Modules | Optiver

Module Overview

Each module is a narrow, verifiable layer. No module crosses pipeline stages. Outputs are written to disk before downstream modules begin.

Data Client

OptiverDataClient wraps the Kaggle dataset. Fast access to price, imbalance, and temporal signals. Slice by stock, date, or feature subset.

5 tools · 480k rows · 200 stocks

Feature Forge

V1 baseline features and V2 Numba-accelerated microstructure features. WAP, bid-ask spread, triplet imbalance, temporal lags, global stock statistics.

16 tools · walk-forward safe

Model Lab

LightGBM with time-series CV, walk-forward backtesting, and Optuna hyperparameter tuning. SHAP explainability and stacking ensembles.

19 tools · MAE-optimized

Drift Radar

PSI, KS test, JS divergence, concept drift, covariate shift, and structural break detection. Dashboard output gates deployment.

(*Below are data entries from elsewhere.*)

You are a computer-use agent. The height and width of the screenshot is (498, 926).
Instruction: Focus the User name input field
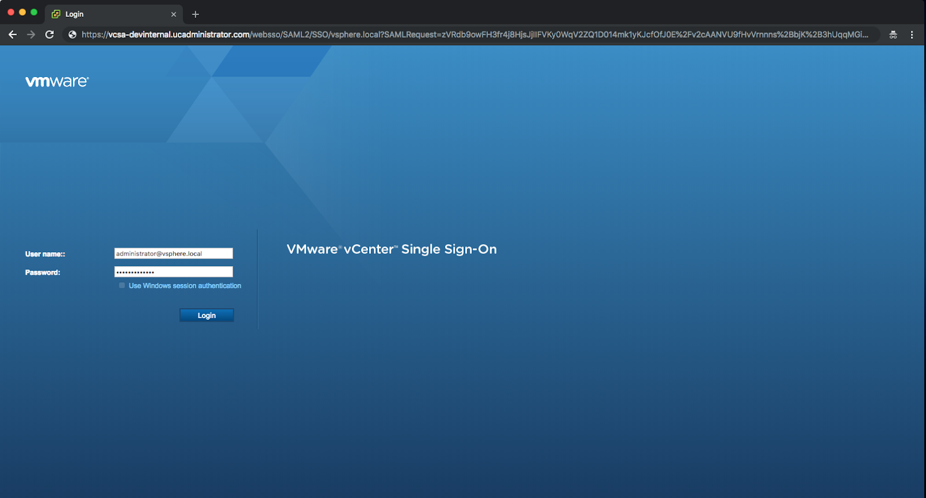tap(174, 253)
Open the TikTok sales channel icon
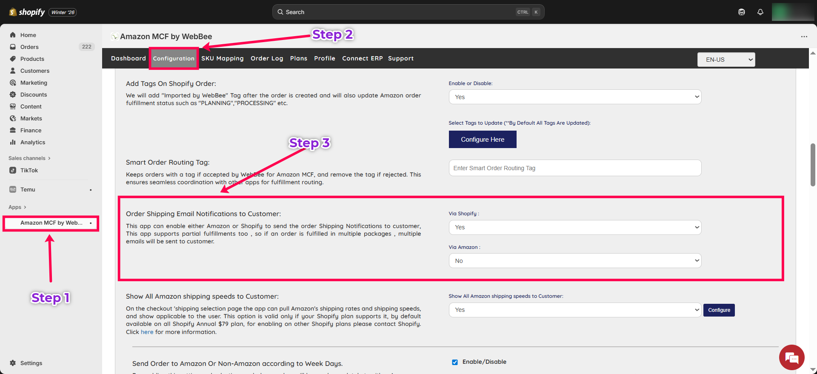Viewport: 817px width, 374px height. 13,170
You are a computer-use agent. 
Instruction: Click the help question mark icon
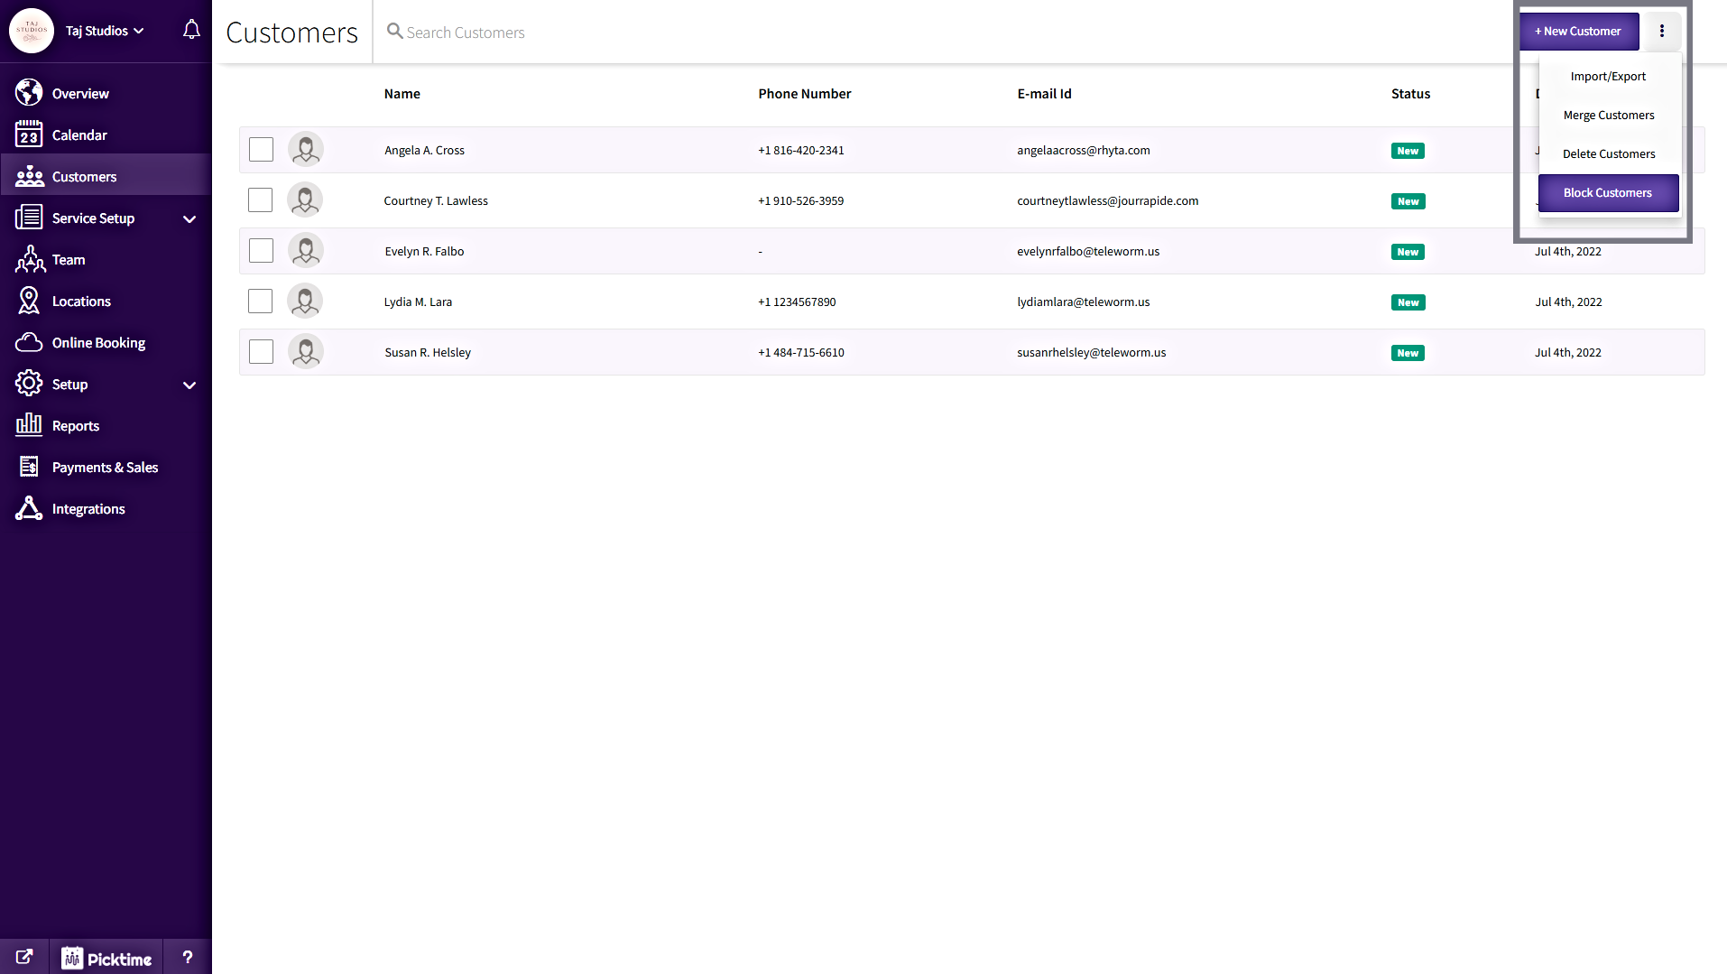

16 tools · deployment gate

Synthesis

Full pipeline orchestration: load → engineer → train → monitor → gate → report. Single command, profile-driven depth.

5 tools · V6 capstone

Module File Map

Module	File	Responsibility
Data Client	`data_client.py`	Dataset loading, slicing, and summary statistics
Feature Forge V1	`feature_engineering.py`	Imbalance, price, and temporal baseline features
Feature Forge V2	`feature_engineering.py`	Numba-accelerated microstructure features
Model Lab	`model_pipeline.py`	LightGBM CV, evaluation, zero-sum adjustment
Optuna Tuner	`optuna_tuner.py`	TPE Bayesian hyperparameter search
Walk-Forward	`walk_forward.py`	Production-simulating backtesting
Drift Radar	`feature_drift.py`	PSI, KS, JS divergence feature monitoring
Concept Drift	`target_drift.py`	Target and feature-target relationship drift
Data Quality	`data_quality.py`	Missing values, outlier frequency, structural breaks
Alerts	`monitoring_alerts.py`	Alert routing from drift and quality signals
Synthesis	`agentic_engine.py`	End-to-end orchestration and deployment gate
Reports	`report_templates.py`	Structured analysis, model, and monitoring reports

Pipeline Execution Rules

Data must be loaded before any feature calculation or analysis.
V2 features require V1 features to be computed first.
Model CV requires time-series purge gap to prevent leakage.
Export and verification pairs implement Write-Then-Verify.
Zero-sum adjustment applied after predictions for market neutrality.
PSI < 0.1 = stable · PSI > 0.25 = significant drift · deployment blocked.
Deployment decisions: deploy, defer, reject, or retrain.

Synthesis Profiles

Quick

Explore mode: load, summary, target analysis, report. Fast turnaround for initial data review.

~2 min

Standard

Model mode: features, LightGBM CV, drift check, basic report. Production-ready validation.

~8 min

Comprehensive

Full mode: parallel features, CV, walk-forward backtest, full monitoring suite, complete report.

~20 min